**WHAT THE TASK REQUIRES**
Provide nothing except how many lines of the data contain the word "will".

Saved data entries:
%%

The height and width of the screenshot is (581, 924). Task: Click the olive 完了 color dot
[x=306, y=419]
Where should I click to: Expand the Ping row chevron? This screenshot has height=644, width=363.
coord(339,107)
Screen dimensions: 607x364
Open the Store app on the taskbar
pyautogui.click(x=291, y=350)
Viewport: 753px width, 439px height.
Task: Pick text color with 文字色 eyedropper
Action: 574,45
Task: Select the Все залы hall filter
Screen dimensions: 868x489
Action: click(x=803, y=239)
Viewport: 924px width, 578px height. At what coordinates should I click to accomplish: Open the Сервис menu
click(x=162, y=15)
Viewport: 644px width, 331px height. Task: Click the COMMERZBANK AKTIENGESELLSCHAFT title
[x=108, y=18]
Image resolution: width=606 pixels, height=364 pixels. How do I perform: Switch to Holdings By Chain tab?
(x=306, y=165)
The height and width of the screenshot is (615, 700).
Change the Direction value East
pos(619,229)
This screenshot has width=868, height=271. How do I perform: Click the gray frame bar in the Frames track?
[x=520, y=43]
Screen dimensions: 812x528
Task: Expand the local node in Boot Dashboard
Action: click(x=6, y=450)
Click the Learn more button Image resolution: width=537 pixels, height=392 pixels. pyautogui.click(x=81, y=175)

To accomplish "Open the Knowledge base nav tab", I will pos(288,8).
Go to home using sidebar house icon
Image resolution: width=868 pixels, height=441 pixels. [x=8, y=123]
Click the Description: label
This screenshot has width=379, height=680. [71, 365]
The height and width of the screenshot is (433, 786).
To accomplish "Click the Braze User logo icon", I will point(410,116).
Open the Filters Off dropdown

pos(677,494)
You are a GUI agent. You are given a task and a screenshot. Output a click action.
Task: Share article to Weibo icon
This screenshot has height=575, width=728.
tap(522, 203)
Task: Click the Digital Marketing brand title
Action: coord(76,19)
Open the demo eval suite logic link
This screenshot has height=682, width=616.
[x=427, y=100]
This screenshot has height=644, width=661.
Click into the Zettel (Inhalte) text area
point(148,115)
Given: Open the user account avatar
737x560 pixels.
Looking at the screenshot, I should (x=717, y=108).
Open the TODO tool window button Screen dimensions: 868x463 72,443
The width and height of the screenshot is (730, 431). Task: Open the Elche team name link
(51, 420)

%%

**TASK RESULT**
2